**TEXT SECTION:**
[start]

0

I have this web server data collected in a string array. which i am aligning properly using Regex for better readable format.

string[] liness = Regex.Split(html, "\r\n");

data inside liness now looks like this.

    <html><head><title>137.55.124.65 - /</title></head><body><H1>137.55.124.65 - /</H1><hr>

   Thursday, June 7, 2018  6:27 PM        &lt;dir&gt; <A HREF="/2.5.25557/">2.5.25557</A>
      Thursday, June 14, 2018  5:25 PM        &lt;dir&gt; <A HREF="/2.5.25569/">2.5.25569</A>
     Wednesday, June 20, 2018  8:34 AM        &lt;dir&gt; <A HREF="/2.5.25578/">2.5.25578</A>
     Wednesday, June 20, 2018  5:33 PM        &lt;dir&gt; <A HREF="/2.5.25580/">2.5.25580</A>
       Tuesday, June 26, 2018  8:36 AM        &lt;dir&gt; <A HREF="/2.5.25581/">2.5.25581</A>
        Friday, June 29, 2018  8:36 AM        &lt;dir&gt; <A HREF="/2.5.25582/">2.5.25582</A>
        Tuesday, July 3, 2018  8:35 AM        &lt;dir&gt; <A HREF="/2.5.25584/">2.5.25584</A>
       Thursday, July 5, 2018  8:35 AM        &lt;dir&gt; <A HREF="/2.5.25586/">2.5.25586</A>
        Monday, July 16, 2018  8:33 AM        &lt;dir&gt; <A HREF="/2.5.25587/">2.5.25587</A>
        Tuesday, May 29, 2018  8:30 PM          696 <A HREF="/iisstart.htm">iisstart.htm</A>
        Tuesday, May 29, 2018  8:30 PM        98757 <A HREF="/iisstart.png">iisstart.png</A>
 Wednesday, November 19, 2014  3:41 PM          214 <A HREF="/index.html">index.html</A>

How better ways can i extract only the values which starts with 2.*.**** (ex: 2.5.8827)and if you notice each line has HREF="/2.5.25425/">also which is a duplicate value. parse and put all of those values into a list and then this is the tricky part get the highest version number( a single value )

ex: 2.5.1000 , 2.5 1001. 2.5.1002. 2.5.1003.

my highest version from the above example list is 2.5.1003

i have tried the above using regex.

List<string> versionvalue = new List<string>();
            string pattern = "2."; 
            foreach (String l_html in liness)
            {
                string[] substrings = Regex.m(l_html, pattern);
                //versionvalue.Add(substrings[]);
             if ((l_html.Contains("2.")) && (l_html.Contains(currentYear.ToString()) ))
               {

               }
            }

but looks very messed up and did not find any values i was looking for. will regex.matches work ? all help appreciated!

[end]

**COMPLETE THE FOLLOWING:**
(A) According to the forum question, why does the asker run Regex on the web server data collected in the string array?
(B) Write out the forum question's passage again, starting at "I have this" and ending at "looks like this.", and swap each "liness" for "lines".

**RECORD SET:**

[start]

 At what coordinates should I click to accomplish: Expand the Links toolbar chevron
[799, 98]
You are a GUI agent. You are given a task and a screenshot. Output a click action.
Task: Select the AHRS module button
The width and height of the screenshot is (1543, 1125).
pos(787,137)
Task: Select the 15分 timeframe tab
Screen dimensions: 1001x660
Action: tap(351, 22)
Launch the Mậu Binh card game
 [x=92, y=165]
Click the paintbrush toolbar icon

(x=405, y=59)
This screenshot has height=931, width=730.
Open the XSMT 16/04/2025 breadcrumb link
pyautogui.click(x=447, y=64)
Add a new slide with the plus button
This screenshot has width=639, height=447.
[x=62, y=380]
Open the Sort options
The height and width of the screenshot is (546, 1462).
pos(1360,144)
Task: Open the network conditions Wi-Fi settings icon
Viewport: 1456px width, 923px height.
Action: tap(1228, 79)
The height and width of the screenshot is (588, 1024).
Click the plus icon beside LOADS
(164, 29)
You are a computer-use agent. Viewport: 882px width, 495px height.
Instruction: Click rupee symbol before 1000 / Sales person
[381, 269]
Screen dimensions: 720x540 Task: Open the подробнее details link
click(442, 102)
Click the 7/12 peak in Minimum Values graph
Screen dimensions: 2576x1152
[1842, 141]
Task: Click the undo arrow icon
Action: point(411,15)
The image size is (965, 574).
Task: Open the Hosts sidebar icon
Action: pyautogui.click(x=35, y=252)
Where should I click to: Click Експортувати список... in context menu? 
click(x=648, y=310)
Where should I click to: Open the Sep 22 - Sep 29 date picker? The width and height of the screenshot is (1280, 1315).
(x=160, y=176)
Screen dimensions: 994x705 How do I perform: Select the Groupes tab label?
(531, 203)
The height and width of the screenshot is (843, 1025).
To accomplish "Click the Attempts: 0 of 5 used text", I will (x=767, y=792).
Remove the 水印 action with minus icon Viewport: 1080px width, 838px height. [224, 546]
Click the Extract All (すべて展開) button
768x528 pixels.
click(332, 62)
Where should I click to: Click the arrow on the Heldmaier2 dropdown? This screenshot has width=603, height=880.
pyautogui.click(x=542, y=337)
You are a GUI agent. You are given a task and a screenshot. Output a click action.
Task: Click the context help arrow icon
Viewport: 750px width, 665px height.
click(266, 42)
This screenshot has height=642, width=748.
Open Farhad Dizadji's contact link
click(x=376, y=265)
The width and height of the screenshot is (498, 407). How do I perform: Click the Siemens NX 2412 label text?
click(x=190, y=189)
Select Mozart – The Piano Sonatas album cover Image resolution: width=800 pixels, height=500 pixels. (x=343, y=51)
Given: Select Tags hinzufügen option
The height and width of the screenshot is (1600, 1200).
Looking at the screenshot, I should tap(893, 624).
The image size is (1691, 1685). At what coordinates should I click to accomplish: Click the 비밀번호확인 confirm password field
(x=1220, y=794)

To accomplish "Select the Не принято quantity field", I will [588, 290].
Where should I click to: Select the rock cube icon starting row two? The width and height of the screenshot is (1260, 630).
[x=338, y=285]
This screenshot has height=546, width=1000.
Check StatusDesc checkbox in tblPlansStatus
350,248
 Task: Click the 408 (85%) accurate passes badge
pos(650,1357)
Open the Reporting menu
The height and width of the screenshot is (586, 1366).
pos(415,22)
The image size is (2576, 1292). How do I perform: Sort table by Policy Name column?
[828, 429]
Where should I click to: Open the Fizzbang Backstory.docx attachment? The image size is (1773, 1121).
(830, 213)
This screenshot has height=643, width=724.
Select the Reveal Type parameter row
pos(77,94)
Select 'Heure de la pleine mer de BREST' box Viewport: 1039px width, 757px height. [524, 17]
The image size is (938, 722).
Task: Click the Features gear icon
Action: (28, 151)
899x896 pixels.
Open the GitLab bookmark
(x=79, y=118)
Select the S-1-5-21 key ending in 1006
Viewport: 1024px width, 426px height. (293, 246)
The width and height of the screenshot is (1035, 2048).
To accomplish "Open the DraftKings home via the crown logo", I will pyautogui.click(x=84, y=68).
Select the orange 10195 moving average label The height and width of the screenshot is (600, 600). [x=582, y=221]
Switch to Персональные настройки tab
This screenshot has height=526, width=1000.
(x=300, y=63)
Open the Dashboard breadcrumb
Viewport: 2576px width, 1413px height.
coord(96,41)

[end]

**EXPECTED RESPONSES:**
(A) The asker uses Regex to align the data properly so it is in a more readable format.

(B)
I have this web server data collected in a string array. which i am aligning properly using Regex for better readable format.

string[] lines = Regex.Split(html, "\r\n");

data inside lines now looks like this.